“The issue is, should you’ve received a roadblock on the different finish of the wire, then Extremely Ethernet isn’t environment friendly in any respect,” Metz defined. “Whenever you begin to piece collectively how the info strikes via buffers, each out and in of a community, you begin to notice that you’re piling up issues should you don’t have an end-to-end answer.”
Storage.AI targets these post-network optimization factors relatively than competing with networking protocols. The initiative focuses on data-handling effectivity after packets attain their locations, making certain that superior networking investments translate into measurable utility efficiency enhancements.

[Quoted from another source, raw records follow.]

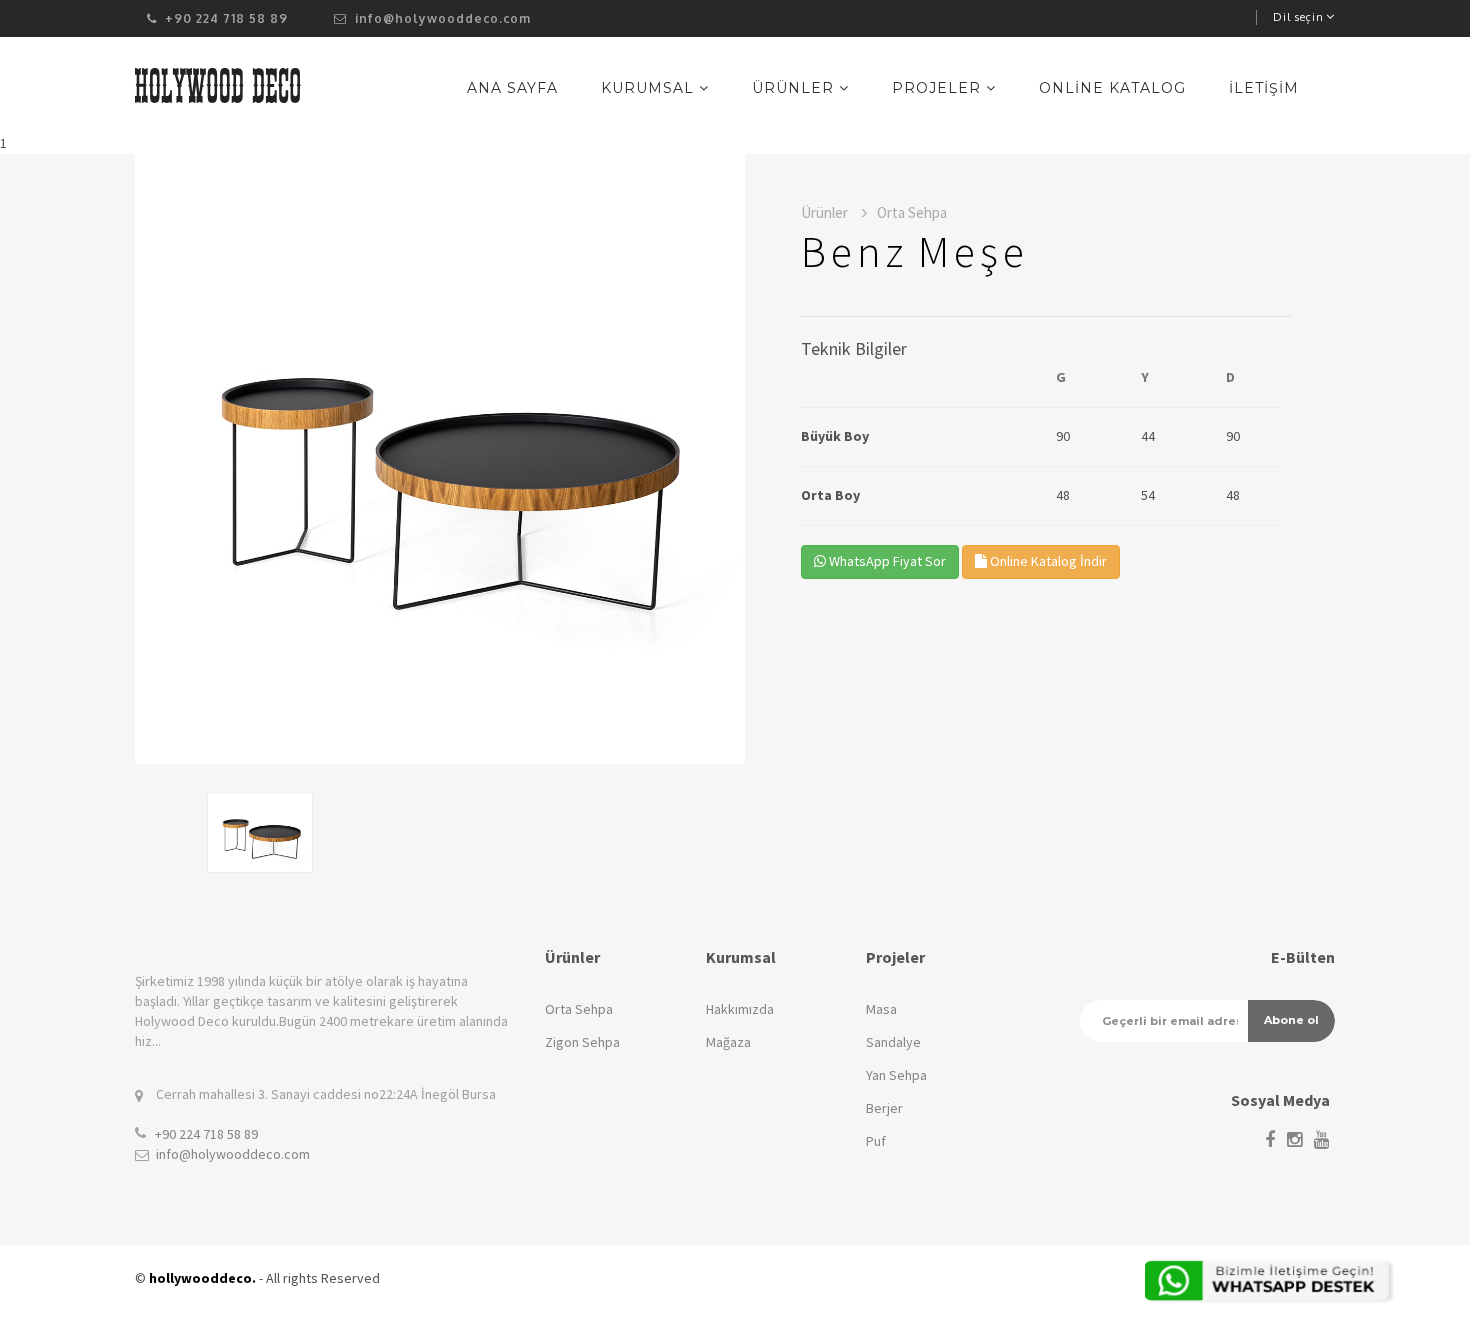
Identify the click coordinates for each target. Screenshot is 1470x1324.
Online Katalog (1112, 88)
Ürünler (795, 88)
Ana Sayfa (512, 88)
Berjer (884, 1108)
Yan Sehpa (896, 1075)
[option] (440, 459)
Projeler (939, 88)
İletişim (1264, 88)
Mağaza (728, 1042)
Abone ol (1291, 1020)
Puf (876, 1141)
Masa (881, 1009)
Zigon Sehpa (582, 1042)
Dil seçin (1298, 17)
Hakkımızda (740, 1009)
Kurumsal (650, 88)
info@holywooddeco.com (441, 18)
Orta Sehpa (579, 1009)
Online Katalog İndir (1047, 561)
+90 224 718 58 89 (206, 1134)
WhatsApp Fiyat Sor (886, 561)
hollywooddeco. (202, 1278)
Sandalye (893, 1042)
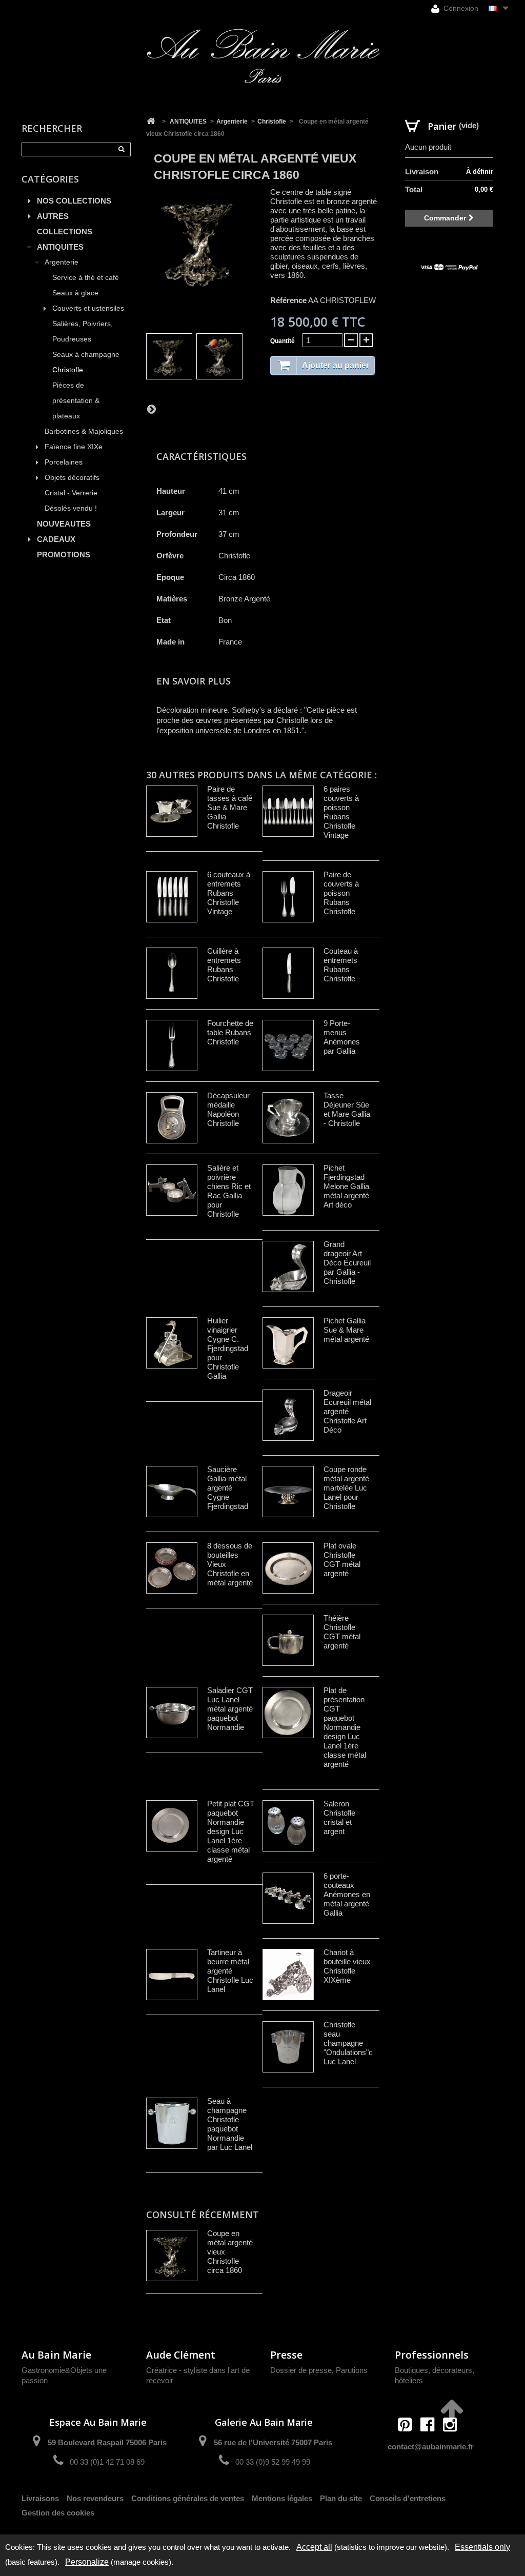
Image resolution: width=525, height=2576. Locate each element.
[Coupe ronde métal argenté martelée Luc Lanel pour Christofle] (288, 1491)
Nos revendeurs (95, 2498)
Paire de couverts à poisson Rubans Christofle (341, 893)
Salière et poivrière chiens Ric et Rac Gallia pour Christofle (229, 1190)
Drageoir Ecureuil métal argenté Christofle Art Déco (347, 1411)
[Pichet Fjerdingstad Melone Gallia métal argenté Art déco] (288, 1190)
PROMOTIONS (63, 554)
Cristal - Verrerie (71, 493)
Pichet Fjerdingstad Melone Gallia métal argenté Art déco (346, 1186)
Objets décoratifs (72, 477)
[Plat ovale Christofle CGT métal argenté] (288, 1568)
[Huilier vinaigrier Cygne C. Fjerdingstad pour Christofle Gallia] (171, 1342)
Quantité (282, 341)
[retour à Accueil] (150, 121)
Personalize (87, 2562)
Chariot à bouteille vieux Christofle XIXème (347, 1966)
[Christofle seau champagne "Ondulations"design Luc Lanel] (288, 2046)
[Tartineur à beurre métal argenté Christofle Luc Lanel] (171, 1974)
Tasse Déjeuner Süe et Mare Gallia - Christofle (347, 1109)
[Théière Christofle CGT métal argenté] (288, 1640)
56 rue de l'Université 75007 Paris (273, 2442)
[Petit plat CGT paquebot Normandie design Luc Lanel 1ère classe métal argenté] (171, 1826)
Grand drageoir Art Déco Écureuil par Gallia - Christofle (347, 1262)
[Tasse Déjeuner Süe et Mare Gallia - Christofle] (288, 1117)
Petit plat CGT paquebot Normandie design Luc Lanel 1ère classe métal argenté (230, 1831)
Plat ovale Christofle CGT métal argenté (342, 1559)
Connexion (459, 8)
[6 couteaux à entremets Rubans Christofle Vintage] (171, 896)
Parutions (352, 2370)
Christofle (67, 370)
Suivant (151, 409)
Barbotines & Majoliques (84, 431)
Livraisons (40, 2498)
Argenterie (61, 262)
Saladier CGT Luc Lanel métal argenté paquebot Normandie (230, 1709)
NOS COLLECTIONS (74, 200)
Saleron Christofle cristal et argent (339, 1817)
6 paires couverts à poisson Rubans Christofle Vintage (341, 811)
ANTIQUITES (60, 247)
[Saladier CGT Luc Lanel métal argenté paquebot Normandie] (171, 1712)
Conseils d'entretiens (408, 2498)
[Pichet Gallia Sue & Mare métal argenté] (288, 1342)
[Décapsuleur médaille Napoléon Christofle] (171, 1117)
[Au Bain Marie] (262, 56)
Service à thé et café (85, 277)
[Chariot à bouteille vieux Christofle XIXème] (288, 1974)
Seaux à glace (75, 293)
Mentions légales (282, 2498)
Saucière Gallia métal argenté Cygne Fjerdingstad (227, 1488)
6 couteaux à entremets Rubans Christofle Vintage (228, 893)
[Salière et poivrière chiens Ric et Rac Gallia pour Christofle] (171, 1190)
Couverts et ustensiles (88, 308)
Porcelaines (64, 462)
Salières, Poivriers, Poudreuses (82, 331)
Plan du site (341, 2498)
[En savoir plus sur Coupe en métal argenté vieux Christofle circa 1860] (171, 2255)
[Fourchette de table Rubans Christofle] (171, 1045)
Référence (288, 300)
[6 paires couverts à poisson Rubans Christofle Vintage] (288, 811)
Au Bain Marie (56, 2355)
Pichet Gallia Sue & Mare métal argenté (346, 1329)
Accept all (314, 2547)
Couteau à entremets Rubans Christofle (341, 965)
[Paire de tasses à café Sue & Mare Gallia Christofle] (171, 811)
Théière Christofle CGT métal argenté (342, 1632)
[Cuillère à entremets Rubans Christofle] (171, 973)
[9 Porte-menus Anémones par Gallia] (288, 1045)
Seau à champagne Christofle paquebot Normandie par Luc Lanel (229, 2124)
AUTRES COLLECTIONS (64, 224)
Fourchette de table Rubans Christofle (230, 1032)
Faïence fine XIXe (74, 447)
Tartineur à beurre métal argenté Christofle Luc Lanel (230, 1971)
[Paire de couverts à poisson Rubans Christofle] (288, 896)
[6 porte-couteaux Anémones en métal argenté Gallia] (288, 1898)
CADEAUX (56, 539)
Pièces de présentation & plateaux (75, 400)
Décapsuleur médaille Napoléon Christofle (228, 1109)
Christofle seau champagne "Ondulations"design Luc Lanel (357, 2043)
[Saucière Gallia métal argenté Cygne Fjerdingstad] (171, 1491)
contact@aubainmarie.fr (431, 2446)
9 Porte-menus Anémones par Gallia (342, 1037)
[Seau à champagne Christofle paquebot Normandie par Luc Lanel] (171, 2123)
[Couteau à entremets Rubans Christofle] (288, 973)
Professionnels (432, 2355)
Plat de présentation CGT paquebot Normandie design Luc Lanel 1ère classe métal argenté (345, 1727)
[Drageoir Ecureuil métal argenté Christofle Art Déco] (288, 1415)
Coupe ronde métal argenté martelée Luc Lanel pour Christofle (346, 1488)
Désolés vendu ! (71, 508)
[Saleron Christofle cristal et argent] (288, 1826)
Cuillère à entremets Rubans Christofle (224, 965)
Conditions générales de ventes (187, 2498)
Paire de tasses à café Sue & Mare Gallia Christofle (229, 807)
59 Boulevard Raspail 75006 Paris (107, 2442)
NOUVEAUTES (64, 523)
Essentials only (482, 2547)
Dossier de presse (301, 2370)
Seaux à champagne (85, 354)
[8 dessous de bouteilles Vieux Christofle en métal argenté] (171, 1568)
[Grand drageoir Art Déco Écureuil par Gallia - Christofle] (288, 1266)
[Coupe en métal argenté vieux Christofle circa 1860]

AI information usually resides on separate storage networks relatively than the high-performance materials connecting GPU clusters. File and Object over RDMA specs inside Storage.AI would allow storage protocols to function straight over Extremely Ethernet and related materials, eliminating community traversal inefficiencies that pressure AI workloads throughout a number of community boundaries.
“Proper now, the info is just not on Extremely Ethernet, so we’re not utilizing Extremely Ethernet in any respect to its most potential to have the ability to get the info within a processor,” Metz famous.
Why AI workloads break conventional storage fashions
AI purposes problem assumptions about information entry patterns that community engineers take with no consideration.
Metz famous that machine studying pipelines include distinct phases, together with ingestion, preprocessing, coaching, checkpointing, archiving and inference. Every of these phases requires totally different information constructions, block sizes and entry strategies. Present architectures pressure AI information via a number of community detours.